§ Extracted text
+++
Ladies and gentlemen, please stand by. We are experiencing technical difficulties. Once again, ladies and gentlemen, please stand by. Sorry, we got dropped off there. Jean, I think the summary to the question you had asked is we will continue to increase prices, but not necessarily to offset the margin compression. We will also work aggressively on the comp structure and negotiating interchange fees to try to reduce the margin compression. At the end of the day, that's the balancing act that we need to carry forward. We don't want to increase prices to fully offset the margin compression because we think that could have a negative impact on growth, which is the driver we prioritize. Thank you. Our next question comes from the line of Ross Sandler from RBC Capital Markets. Your line is now open.
Speaker 4
Okay, let's try this again. Can you guys hear me?
Speaker 0
Yes.
Speaker 4
Okay. All right. Just a clarification, Pedro, if we back out the $1.6 million one-timer in sales and marketing, your EBITDA margin would have been 35.9%. That's kind of the apples-to-apples way to think about it. That's up from last year's 33.9%, I believe. Is that true? I've got a couple of follow-ups.
Speaker 3
Fair enough. There are a couple of other one-timers that worked to our benefit this quarter that are smaller and do not deserve an independent call out. The overall impact netting out both the positive and the negative one-timers is slightly less than the $1.6 million, but directionally, you're correct.
Speaker 4
Okay. Can you give us items growth for Argentina, Mexico, and Venezuela in the second quarter?
+++
§ Data rows
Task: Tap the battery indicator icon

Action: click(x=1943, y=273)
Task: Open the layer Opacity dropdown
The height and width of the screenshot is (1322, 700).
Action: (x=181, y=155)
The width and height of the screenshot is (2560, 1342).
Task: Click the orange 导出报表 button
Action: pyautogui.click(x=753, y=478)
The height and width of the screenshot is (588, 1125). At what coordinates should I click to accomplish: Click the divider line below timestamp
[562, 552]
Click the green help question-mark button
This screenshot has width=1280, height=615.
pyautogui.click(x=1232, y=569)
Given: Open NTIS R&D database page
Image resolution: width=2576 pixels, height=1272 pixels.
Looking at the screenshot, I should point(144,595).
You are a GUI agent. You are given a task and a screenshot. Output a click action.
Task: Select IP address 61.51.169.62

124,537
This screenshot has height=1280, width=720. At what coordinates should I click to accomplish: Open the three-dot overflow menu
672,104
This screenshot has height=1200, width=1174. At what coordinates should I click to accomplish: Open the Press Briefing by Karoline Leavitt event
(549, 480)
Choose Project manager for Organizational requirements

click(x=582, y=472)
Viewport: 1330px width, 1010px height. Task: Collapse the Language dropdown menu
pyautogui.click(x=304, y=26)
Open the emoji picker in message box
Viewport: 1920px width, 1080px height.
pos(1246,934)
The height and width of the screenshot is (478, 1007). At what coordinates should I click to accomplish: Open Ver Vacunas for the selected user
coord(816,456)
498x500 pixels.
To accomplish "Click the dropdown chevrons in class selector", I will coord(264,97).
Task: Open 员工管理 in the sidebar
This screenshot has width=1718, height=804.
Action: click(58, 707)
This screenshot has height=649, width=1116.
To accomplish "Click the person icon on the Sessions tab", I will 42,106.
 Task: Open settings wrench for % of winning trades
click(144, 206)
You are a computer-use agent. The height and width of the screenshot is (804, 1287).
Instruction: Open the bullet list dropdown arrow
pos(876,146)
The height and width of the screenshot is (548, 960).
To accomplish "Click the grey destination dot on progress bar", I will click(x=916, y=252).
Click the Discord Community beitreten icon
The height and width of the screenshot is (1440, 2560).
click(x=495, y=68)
+++
§ Tasks and exercises
**1)** Repeat part of the earnings call transcript word for word, beginning at the words "Ladies and gentlemen, please stand by. We" and stopping after the words "guys hear me?".
**2)** Using the earnings call transcript, mark each statement yes or no and quote the words that decide it: (a) The plan is to raise prices enough to fully offset the margin compression. (b) Ross Sandler is from RBC Capital Markets. (c) After netting the positive and negative one-timers, the overall impact is slightly more than $1.6 million.

§ Expected results
**1)**
Ladies and gentlemen, please stand by. We are experiencing technical difficulties. Once again, ladies and gentlemen, please stand by. Sorry, we got dropped off there. Jean, I think the summary to the question you had asked is we will continue to increase prices, but not necessarily to offset the margin compression. We will also work aggressively on the comp structure and negotiating interchange fees to try to reduce the margin compression. At the end of the day, that's the balancing act that we need to carry forward. We don't want to increase prices to fully offset the margin compression because we think that could have a negative impact on growth, which is the driver we prioritize. Thank you. Our next question comes from the line of Ross Sandler from RBC Capital Markets. Your line is now open.
Speaker 4
Okay, let's try this again. Can you guys hear me?

**2)**
(a) No: "We don't want to increase prices to fully offset the margin compression"
(b) Yes: "Ross Sandler from RBC Capital Markets"
(c) No: "The overall impact netting out both the positive and the negative one-timers is slightly less than the $1.6 million"